═══ Passage ═══
Substack cometh, and lo it is good. (Pricing)

Daily Data Dump – Tuesday

The Itch of Curiosity. I assume that curiosity and intelligence are correlated. If you’re curious about math and science as a child, and are not very good at mathematics and formal thinking (I had a friend like this) you get discouraged, and move onto other domains where you have strengths. But, there are very intelligent people who lack curiosity. So I’m curious, so to speak, about the r-squared here, and the residual. We know that intelligence and low time preference are correlated, but I’m almost more interested in the deviation from the trend line, those who are intelligent and have high time preference, and those who lack intelligence and have low time preference.

The New Science of Morality. Jonathan Haidt is promoting his theory of different moral foundations. It is no surprise that I think that the reduction of moral choices and preferences to reason makes about as much empirical sense as the reduction of religion to theology. The emergence of experimental philosophy indicates that the pendulum is finally swinging back from an overemphasis on thin reflection, and back to thick intuition, in terms of how we understand even “higher” aspects of human nature. But when it comes to conversations which do put the onus on reason, those who are low on empathy can be bracing and fruitful as interlocutors. People such as Robin Hanson and those who read Less Wrong.


You are what you eat – how your diet defines you in trillions of ways. A microbiologist I knew always loved to recount the fact that there were an order of magnitude more bacterial cells within your body than conventional tissue cells! There is an interesting contrast with the reality of how we humans perceive ourselves. In ecology we seem integrated with our domesticates, while bodily we are inseparable from our gut flora.

Why prediction is a risky business. We’ll probably have a “$1,000 genome” within two years, but what will we do with the sequence once we get it?

How Puritans became capitalists. My reading of American history suggests that New England in many ways was sui generis when it came to the British settler colonies. The American South, Oceania, Canada, to some extent even the Mid-Atlantic, developed a predominant relationship whereby useful commodities were exported to the metropole for further processing, and then imported back as finished goods. By contrast New England was poor as source of raw materials which would be useful to Britain, and so initially engaged in arbitrage, and later light industry. Over time this led it to becoming something of a secondary center of cultural and economic development to England itself. The shift of allegiance of much of the lower North from the Southern-led political coalition of the early 19th century (which favored free trade and low tariffs) to one with the Yankee Empire which spanned New England to the Upper Midwest by the late 19th century (which favored internal development and high tariffs) solidified the distinctive economic trajectory of the United States as a separate locus of industrial power.
═══ Excerpted records ═══
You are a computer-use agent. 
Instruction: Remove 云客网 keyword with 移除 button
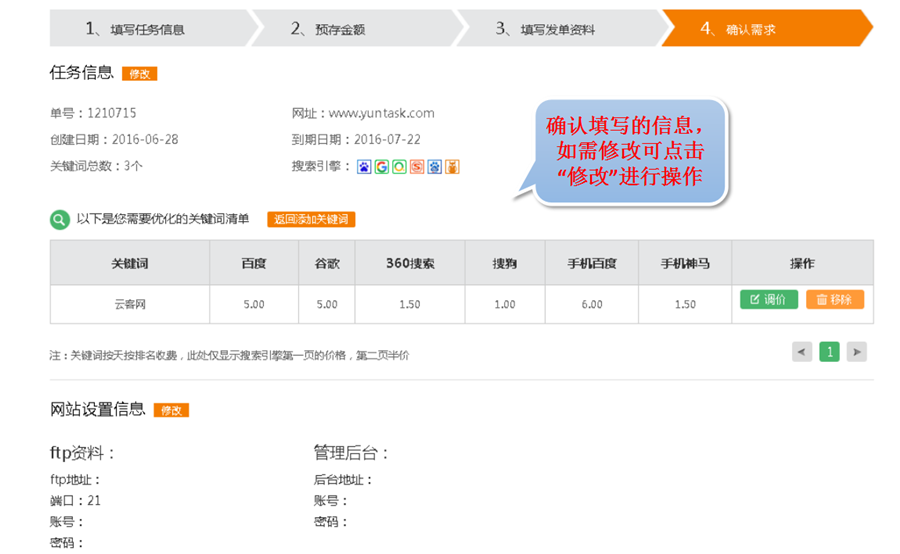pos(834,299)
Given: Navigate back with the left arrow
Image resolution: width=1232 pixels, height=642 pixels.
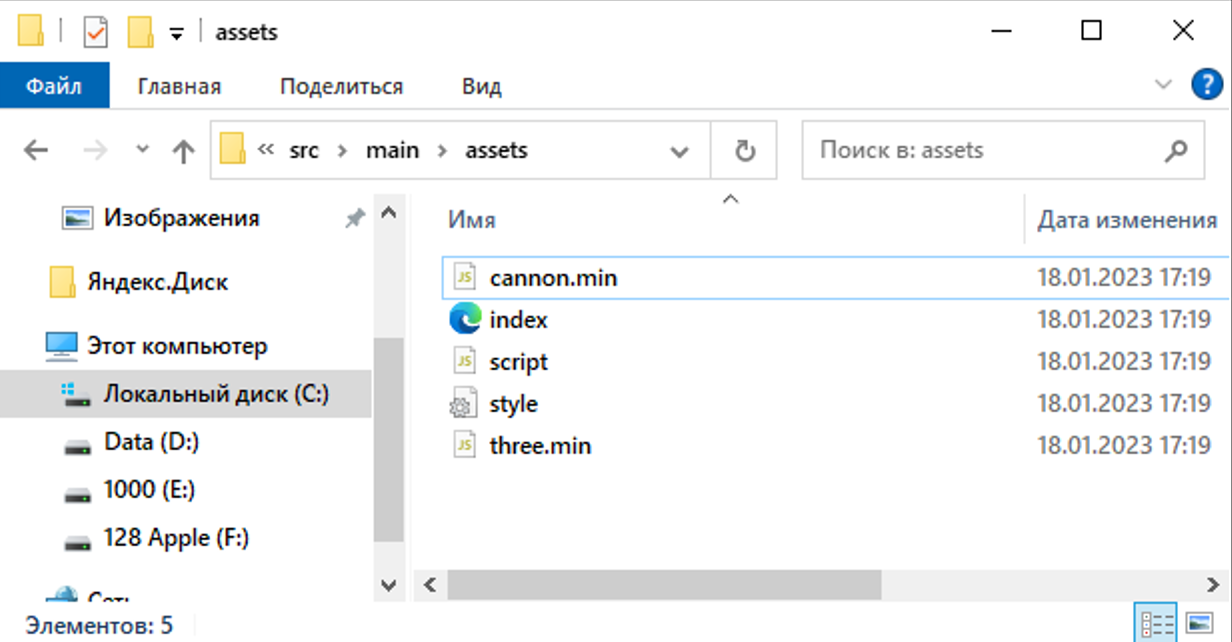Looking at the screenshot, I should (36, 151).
═══
═══ Excerpted records ═══
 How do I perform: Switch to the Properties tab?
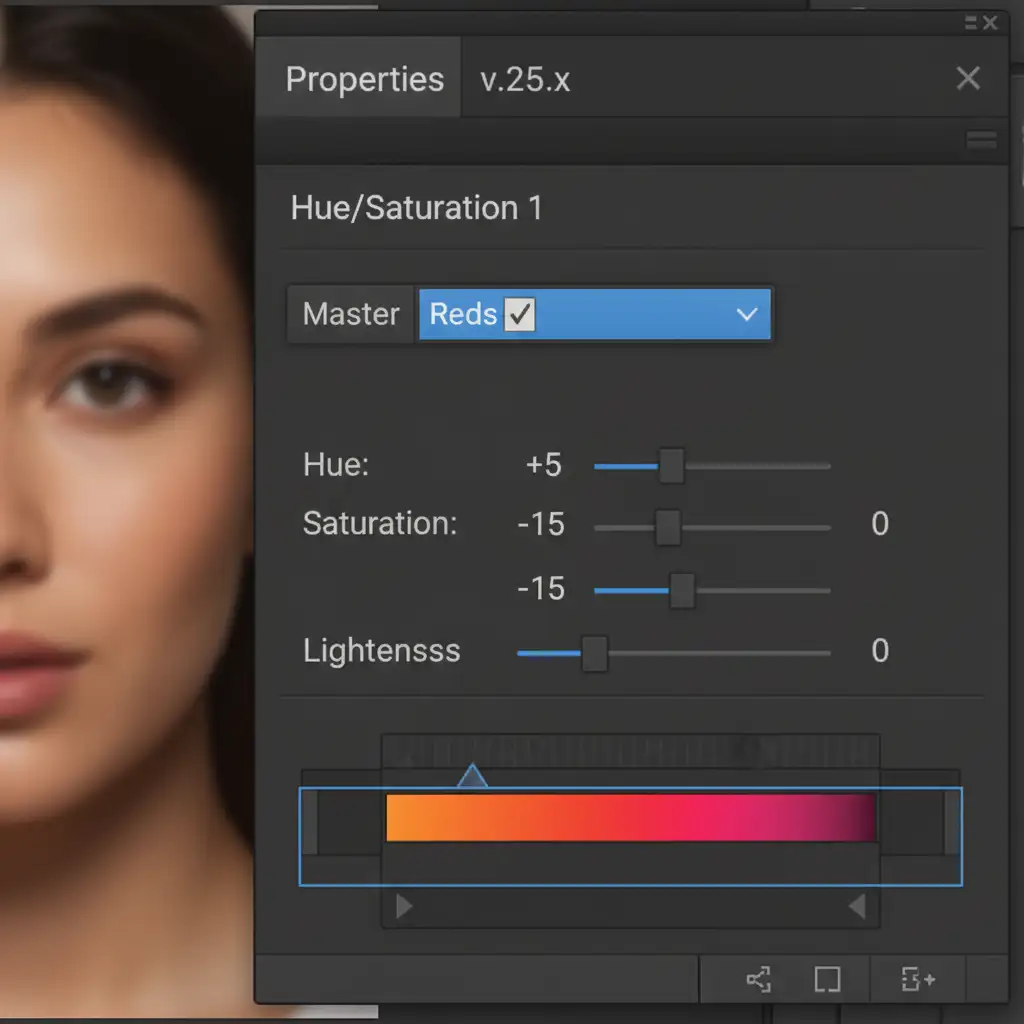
═══
*Task statement*
Write out the Daily Data Dump post from "The New Science" to "read Less Wrong.", updated to say "conversation partners" in place of "interlocutors". You can set the material aside, since none of it is needed here.

*Solution to the exercise*
The New Science of Morality. Jonathan Haidt is promoting his theory of different moral foundations. It is no surprise that I think that the reduction of moral choices and preferences to reason makes about as much empirical sense as the reduction of religion to theology. The emergence of experimental philosophy indicates that the pendulum is finally swinging back from an overemphasis on thin reflection, and back to thick intuition, in terms of how we understand even “higher” aspects of human nature. But when it comes to conversations which do put the onus on reason, those who are low on empathy can be bracing and fruitful as conversation partners. People such as Robin Hanson and those who read Less Wrong.